The Lithuanian premiere of Tadeusz Słobodzianek's world-famous play, Our Class, is scheduled for the 20th of September. The piece is translated from the Polish by Rolandas Rastauskas.
In 1941, as many as 1,600 Polish Jews were burned alive in the Polish town of Jedwabne. The accepted version of history blames German occupying troops, but two Polish studies have shown that the perpetrators of the slaughter were in fact the victims’ classmates and neighbours.
Słobodzianek's play is one of the first works invoking the Jedwabne atrocity. The writer gathered most of the details from books by historians and journalists including Jan T. Gross and Anna Bikont, but this real-life material underwent a far-reaching process of transformation.
In 14 scenes, or lessons, Słobodzianek's drama follows a group of Poles and Jews who were classmates before the war, in a small town rather like Jedwabne - telling their story from those days until our times. The story of 10 students begins in 1925. They are friends who live, play and sing together and whose carefree play is abruptly interrupted.
The war breaks out, first with Soviet and then with German forces taking over the little town. Antisemitism breaks out in a series of rapes, murders and torture, finding its culmination in a mass pogrom. Nearly all Jewish dwellers are burned alive in a barn or murdered in the town square. Very few miraculously managed to survive. With the end of the war, there is no ending to the violence, as the impossible task of settling the score with history begins.

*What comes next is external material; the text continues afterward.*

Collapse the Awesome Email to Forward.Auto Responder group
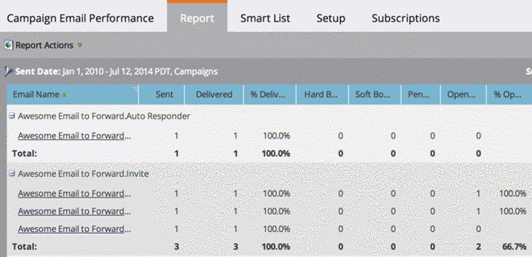[x=12, y=116]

Our Class tells the story of collective guilt, and a truth that nobody seems to have a need of understanding. It tells a story that cannot be judged, cannot be reversed, and cannot even be explained.
Słobodzianek received the prestigious Nike Literary Award for his play in 2010. The premiere production was directed by Ondrej Spišák at the Na Woli Theatre in Warsaw.
Why is Our Class Important in Lithuania?
Yana Ross tells the journal Lietuvos žinios in an interview available in the original Lithuanian on lzinios.lt:
This play is a test of strength for the Lithuanian audiences - can one look into the past? Can one perceive and accept resposibility for a historic past with dignity? Is it possible to understand and experience what our grandparents undoubtedly lived through and what they took to their graves with them? This story of life-long friends, of acquaintances from the school classroom to the grave is disturbing.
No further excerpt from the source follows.